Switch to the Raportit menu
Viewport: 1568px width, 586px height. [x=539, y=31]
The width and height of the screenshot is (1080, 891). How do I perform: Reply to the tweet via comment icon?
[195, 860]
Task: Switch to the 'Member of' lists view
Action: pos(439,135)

» TASK INSTRUCTIONS:
Each line from the one containing "The width and" through the end of the material must be output exactly, and no other line.

» YOUR SOLUTION:
The width and height of the screenshot is (1080, 891). How do I perform: Reply to the tweet via comment icon?
[195, 860]
Task: Switch to the 'Member of' lists view
Action: pos(439,135)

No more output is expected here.